Annexe Annexe
1. D'abord et avant tout, le Conseil de l'Europe doit, dans les limites de ses possibilités, remplir les obligations imposées par le service des peuples de l'Europe démocratique, dont les attentes, les espoirs et les craintes posent de nouveaux défis auxquels l'Organisation doit être prête à répondre.
2. La coopération en Europe démocratique doit être comprise comme un tout cohérent dans lequel les Etats participants, par le biais des diverses organisations internationales créées à cette fin, recherchent une plus grande unité, reposant, dans le cas du Conseil de l'Europe, sur les idéaux communs contenus dans son Statut.

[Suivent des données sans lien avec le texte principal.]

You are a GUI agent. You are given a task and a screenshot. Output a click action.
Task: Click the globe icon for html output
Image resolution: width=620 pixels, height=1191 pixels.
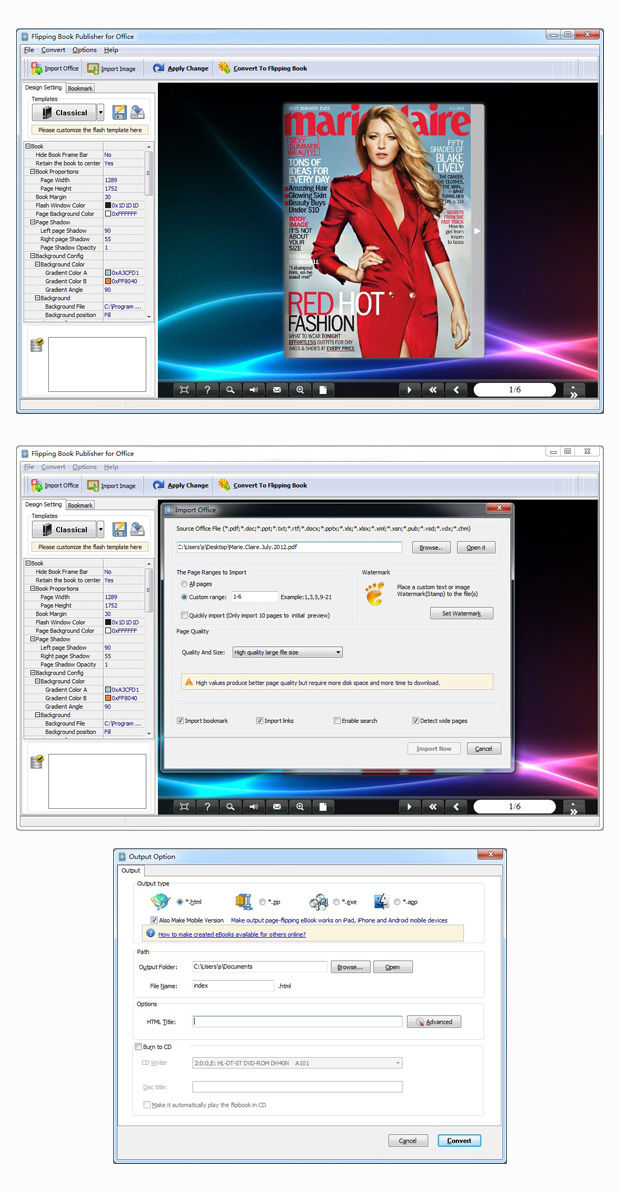pos(159,902)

3. Toutes les organisations européennes doivent être conscientes, lorsqu'elles établissent le programme de leurs activités, de la nécessité d'une plus grande efficacité, ce qui implique le respect pour le principe de complémentarité et une concentration des efforts sur les questions qu'elles sont le mieux à même de traiter compte tenu de leur compétence et des moyens dont elles disposent.
4. Il convient d'examiner les possibilités de développer les moyens de communication existant entre les organisations. Il est manifeste que la coopération européenne réalisée parmi les Dix, dans le domaine politique comme dans d'autres domaines, serait d'un plus grand poids si, chaque fois que possible, elle pouvait s'étendre au-delà des Dix, au profit de l'ensemble de l'Europe démocratique.
5. Si la Communauté européenne est tenue de développer la coopération afin de poursuivre plus efficacement les buts fixés par les Traités de Rome et de Paris et renforcer sa cohésion, le Conseil de l'Europe doit continuer à jouer un rôle dominant dans les domaines de la coopération culturelle, des droits de l'homme et de l'harmonisation juridique, compte tenu de l'unité fondamentale d'attitude de toute l'Europe démocratique sur ces questions, en gardant par ailleurs à l'esprit le caractère artificiel de la division de l'Europe entre l'Est et l'Ouest lorsqu'il s'agit de culture.
6. Il est indispensable d'améliorer la communication, notamment sur les questions politiques, entre l'Assemblée et le Comité des Ministres.
7. Les premiers bénéficiaires de l'action du Conseil de l'Europe doivent être les Etats membres, mais il ne faut pas négliger non plus les responsabilités plus vastes qui incombent au plus grand rassemblement mondial de démocraties parlementaires pluralistes.